The course is split into six parts. Each one ends with a runnable artifact saved into your local my-llm/ project.

  • Part I — Start the project (chapters 1–4). Tokens, bigrams, BPE tokenizer, embeddings. The first piece of a real LLM is a tokenizer trained on your data.
  • Part II — Make it learn (chapters 5–7). A single neuron with one trainable weight; then an MLP; then optimizers (SGD, momentum, Adam). You stop counting and start descending gradients.
  • Part III — Build the Transformer (chapters 8–10). An attention head, multi-head, residuals, LayerNorm, feed-forward — assembled into the block GPT stacks.
  • Part IV — Train and use the LLM (chapters 11–16). Real dataset, PyTorch model in 150 lines, training loop, sampling strategies, then GPT-2 124M weights loaded into the same architecture you wrote.
  • Part V — Make it useful (chapters 17–21). Instruction tuning, LoRA fine-tuning, INT8 quantization, a chat REPL with KV cache, and a capstone that ships a specialized assistant.
  • Part VI — Appendices (optional). Backprop derived by hand; RLHF and DPO explained.

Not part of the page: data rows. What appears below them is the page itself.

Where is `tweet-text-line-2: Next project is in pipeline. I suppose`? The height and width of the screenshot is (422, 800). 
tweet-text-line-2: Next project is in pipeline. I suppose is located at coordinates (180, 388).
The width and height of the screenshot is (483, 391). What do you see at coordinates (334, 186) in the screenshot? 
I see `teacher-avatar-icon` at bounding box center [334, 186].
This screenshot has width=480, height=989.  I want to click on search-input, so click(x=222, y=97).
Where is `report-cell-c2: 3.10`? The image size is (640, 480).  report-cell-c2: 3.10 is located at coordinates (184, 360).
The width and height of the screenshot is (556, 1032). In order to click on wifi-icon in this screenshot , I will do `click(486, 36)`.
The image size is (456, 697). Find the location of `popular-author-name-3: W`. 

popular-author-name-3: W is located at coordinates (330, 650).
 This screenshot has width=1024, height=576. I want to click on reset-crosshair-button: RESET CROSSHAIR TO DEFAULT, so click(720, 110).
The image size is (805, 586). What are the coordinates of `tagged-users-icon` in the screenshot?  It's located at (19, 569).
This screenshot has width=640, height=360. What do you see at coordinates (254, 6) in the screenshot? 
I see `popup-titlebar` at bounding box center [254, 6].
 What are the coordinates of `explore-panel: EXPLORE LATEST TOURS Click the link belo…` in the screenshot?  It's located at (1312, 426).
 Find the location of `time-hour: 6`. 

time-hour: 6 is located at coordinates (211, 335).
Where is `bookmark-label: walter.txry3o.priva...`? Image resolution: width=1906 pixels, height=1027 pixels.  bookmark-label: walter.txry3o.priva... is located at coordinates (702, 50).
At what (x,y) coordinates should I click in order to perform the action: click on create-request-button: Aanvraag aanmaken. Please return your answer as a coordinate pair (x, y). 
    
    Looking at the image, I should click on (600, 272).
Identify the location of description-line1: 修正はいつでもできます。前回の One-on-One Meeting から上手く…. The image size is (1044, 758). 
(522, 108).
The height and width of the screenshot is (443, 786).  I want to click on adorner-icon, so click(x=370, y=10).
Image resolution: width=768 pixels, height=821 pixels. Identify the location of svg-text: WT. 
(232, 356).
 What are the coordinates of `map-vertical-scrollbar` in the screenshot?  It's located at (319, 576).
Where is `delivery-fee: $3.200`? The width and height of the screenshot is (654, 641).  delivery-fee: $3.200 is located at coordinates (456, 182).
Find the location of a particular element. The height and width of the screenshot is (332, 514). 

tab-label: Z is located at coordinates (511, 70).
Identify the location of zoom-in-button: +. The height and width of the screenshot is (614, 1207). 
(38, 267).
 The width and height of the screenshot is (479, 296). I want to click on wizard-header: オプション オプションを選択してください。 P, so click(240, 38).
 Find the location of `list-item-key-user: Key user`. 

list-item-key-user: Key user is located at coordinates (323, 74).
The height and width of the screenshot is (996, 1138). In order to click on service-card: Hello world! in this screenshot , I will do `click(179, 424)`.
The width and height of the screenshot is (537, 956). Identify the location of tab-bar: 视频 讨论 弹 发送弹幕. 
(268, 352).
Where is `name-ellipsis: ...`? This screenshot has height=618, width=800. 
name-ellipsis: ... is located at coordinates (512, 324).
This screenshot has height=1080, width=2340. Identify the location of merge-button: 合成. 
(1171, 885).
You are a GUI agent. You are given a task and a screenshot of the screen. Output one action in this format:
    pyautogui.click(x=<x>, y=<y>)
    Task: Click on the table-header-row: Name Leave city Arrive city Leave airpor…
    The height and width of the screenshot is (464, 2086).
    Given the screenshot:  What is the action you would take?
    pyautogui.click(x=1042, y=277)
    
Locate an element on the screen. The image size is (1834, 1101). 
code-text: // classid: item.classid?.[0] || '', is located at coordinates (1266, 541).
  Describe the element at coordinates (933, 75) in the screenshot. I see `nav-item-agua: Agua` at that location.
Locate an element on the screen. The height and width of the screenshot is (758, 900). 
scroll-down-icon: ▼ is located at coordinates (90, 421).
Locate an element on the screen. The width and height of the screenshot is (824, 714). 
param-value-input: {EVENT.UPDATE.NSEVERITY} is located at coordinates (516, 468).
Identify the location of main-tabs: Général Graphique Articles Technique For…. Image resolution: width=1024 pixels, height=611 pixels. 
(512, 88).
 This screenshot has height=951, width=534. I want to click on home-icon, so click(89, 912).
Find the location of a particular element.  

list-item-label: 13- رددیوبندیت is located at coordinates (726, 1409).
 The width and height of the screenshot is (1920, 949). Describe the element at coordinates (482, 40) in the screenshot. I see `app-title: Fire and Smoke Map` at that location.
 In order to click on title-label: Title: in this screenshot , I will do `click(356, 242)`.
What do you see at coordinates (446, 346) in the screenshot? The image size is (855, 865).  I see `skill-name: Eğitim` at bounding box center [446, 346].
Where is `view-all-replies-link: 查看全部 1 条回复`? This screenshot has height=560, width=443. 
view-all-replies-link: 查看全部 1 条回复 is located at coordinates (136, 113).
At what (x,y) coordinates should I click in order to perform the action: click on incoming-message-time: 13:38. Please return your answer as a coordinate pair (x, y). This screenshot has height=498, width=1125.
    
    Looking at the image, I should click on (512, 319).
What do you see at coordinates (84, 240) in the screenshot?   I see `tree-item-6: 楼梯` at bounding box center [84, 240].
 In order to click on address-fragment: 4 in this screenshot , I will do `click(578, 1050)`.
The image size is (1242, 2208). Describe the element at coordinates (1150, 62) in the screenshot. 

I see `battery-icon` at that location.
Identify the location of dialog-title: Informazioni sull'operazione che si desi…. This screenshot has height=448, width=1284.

3. What you'll have at the end

  • your own BPE tokenizer trained on your data
  • a Transformer block written by you in ~150 lines of PyTorch
  • a small GPT trained from scratch on your laptop
  • the same architecture loaded with real GPT-2 124M weights
  • an instruction-tuned chatbot you can talk to
  • all of it in a single my-llm/ project you own

No proprietary formats, no online dependencies — the artifacts are plain .py files and PyTorch checkpoints you can read, modify, and ship.

4. Prerequisites

  • comfort reading JavaScript or Python — the browser cells use JS, the local project uses Python
  • a laptop with Python 3.11+ (chapter 0 covers setup on Mac, Windows, Linux)
  • patience. You can finish in a weekend if you skip the deeper reading; a week if you take the time to actually play with each cell.

You do not need a math background beyond high-school algebra. The course derives the math inline when it matters and links to the appendix on backprop when it doesn't fit.

5. Start

Open chapter 1 — The dumbest model that exists. It's 18 minutes of reading plus a few minutes of running the cells, and it ends with you having shipped the first piece of my-llm/ — a bigram counter, the simplest working language model in existence. Every chapter after builds on that one.

If you'd rather see the full picture first, the complete chapter list is here.

Questions fréquentes

What does "from scratch" actually mean here?

Every part of the model — tokenizer, embeddings, attention, training loop — is something you write yourself. No black boxes, no `from transformers import GPT2Model`. You read PyTorch and you write PyTorch, but the architecture is yours.

How long does the whole course take?

Roughly 12 to 16 hours if you run every cell. Most chapters are 10–20 minutes of reading plus optional code time. You can pause between chapters.

Do I need GPU access?

No. The model and dataset are small enough that everything trains on a normal laptop CPU. A consumer GPU makes it faster; nothing more is required.

Why build from scratch instead of using an existing framework?

To learn. The point isn't to ship a benchmark winner — it's to understand each part well enough that a paper, a config, or a bug stops being opaque. Once you know what's inside, frameworks become tools instead of magic.

What model architecture does the course teach?

A GPT-style decoder-only Transformer. The same architecture as GPT-2 small (124M parameters) — and once you've built it, you can load OpenAI's published weights into your own code.